======== Task inputs ========

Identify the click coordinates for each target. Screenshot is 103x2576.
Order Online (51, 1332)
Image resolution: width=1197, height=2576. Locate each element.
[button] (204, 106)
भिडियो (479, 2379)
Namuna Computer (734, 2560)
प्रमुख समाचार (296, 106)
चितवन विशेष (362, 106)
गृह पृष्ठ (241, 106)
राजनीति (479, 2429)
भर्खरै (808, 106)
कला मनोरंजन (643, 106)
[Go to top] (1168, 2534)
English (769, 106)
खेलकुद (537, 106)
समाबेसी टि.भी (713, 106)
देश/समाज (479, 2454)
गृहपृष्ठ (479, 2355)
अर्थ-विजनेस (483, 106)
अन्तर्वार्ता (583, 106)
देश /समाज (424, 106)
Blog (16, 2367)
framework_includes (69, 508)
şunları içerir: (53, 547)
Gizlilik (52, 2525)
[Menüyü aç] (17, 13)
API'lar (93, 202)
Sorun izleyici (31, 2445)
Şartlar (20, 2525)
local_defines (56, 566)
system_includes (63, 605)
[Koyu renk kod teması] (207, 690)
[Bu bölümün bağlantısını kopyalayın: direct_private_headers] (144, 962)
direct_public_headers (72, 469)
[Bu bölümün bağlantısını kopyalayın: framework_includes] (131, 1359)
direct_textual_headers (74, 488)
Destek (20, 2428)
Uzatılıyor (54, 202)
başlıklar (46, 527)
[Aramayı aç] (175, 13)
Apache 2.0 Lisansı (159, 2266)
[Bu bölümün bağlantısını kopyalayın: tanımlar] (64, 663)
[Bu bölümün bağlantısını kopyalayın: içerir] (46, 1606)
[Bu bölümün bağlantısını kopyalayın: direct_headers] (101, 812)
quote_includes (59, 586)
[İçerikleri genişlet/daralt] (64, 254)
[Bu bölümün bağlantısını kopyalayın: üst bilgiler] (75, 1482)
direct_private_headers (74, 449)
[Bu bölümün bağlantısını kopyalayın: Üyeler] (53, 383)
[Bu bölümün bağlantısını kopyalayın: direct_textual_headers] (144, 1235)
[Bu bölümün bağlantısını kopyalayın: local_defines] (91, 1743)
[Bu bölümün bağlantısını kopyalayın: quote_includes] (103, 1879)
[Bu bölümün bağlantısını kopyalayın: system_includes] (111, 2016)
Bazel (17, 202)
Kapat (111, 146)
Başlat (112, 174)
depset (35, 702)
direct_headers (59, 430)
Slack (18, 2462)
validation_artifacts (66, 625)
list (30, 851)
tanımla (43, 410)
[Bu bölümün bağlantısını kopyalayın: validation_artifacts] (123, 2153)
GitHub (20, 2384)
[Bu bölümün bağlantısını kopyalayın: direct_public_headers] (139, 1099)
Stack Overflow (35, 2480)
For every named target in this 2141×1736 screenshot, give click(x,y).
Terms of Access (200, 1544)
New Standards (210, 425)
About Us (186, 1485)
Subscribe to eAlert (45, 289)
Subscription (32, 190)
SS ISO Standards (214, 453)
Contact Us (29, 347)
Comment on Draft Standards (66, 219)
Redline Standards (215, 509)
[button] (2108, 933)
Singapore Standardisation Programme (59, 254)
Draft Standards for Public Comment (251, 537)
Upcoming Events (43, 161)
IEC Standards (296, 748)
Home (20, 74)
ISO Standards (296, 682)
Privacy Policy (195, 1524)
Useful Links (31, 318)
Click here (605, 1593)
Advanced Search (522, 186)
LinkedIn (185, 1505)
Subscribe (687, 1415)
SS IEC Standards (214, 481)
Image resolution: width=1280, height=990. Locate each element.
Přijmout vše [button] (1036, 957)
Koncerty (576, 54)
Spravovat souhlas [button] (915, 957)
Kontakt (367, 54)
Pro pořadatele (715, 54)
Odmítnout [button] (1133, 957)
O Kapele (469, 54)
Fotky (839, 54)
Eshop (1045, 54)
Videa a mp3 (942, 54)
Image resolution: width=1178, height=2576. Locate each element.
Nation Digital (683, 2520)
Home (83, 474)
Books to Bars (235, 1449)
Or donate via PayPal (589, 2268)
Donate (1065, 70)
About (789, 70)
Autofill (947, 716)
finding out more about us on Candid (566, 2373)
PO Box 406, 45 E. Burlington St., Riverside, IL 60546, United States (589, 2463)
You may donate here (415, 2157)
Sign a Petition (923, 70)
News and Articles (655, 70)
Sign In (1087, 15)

========

Task directions: Set down, word for word, each line from the top of the records above through the line with "[Bu bölümün bağlantısını kopyalayın: üst".

Solution to the problem:
Identify the click coordinates for each target. Screenshot is 103x2576.
Order Online (51, 1332)
Image resolution: width=1197, height=2576. Locate each element.
[button] (204, 106)
भिडियो (479, 2379)
Namuna Computer (734, 2560)
प्रमुख समाचार (296, 106)
चितवन विशेष (362, 106)
गृह पृष्ठ (241, 106)
राजनीति (479, 2429)
भर्खरै (808, 106)
कला मनोरंजन (643, 106)
[Go to top] (1168, 2534)
English (769, 106)
खेलकुद (537, 106)
समाबेसी टि.भी (713, 106)
देश/समाज (479, 2454)
गृहपृष्ठ (479, 2355)
अर्थ-विजनेस (483, 106)
अन्तर्वार्ता (583, 106)
देश /समाज (424, 106)
Blog (16, 2367)
framework_includes (69, 508)
şunları içerir: (53, 547)
Gizlilik (52, 2525)
[Menüyü aç] (17, 13)
API'lar (93, 202)
Sorun izleyici (31, 2445)
Şartlar (20, 2525)
local_defines (56, 566)
system_includes (63, 605)
[Koyu renk kod teması] (207, 690)
[Bu bölümün bağlantısını kopyalayın: direct_private_headers] (144, 962)
direct_public_headers (72, 469)
[Bu bölümün bağlantısını kopyalayın: framework_includes] (131, 1359)
direct_textual_headers (74, 488)
Destek (20, 2428)
Uzatılıyor (54, 202)
başlıklar (46, 527)
[Aramayı aç] (175, 13)
Apache 2.0 Lisansı (159, 2266)
[Bu bölümün bağlantısını kopyalayın: tanımlar] (64, 663)
[Bu bölümün bağlantısını kopyalayın: içerir] (46, 1606)
[Bu bölümün bağlantısını kopyalayın: direct_headers] (101, 812)
quote_includes (59, 586)
[İçerikleri genişlet/daralt] (64, 254)
[Bu bölümün bağlantısını kopyalayın: üst bilgiler] (75, 1482)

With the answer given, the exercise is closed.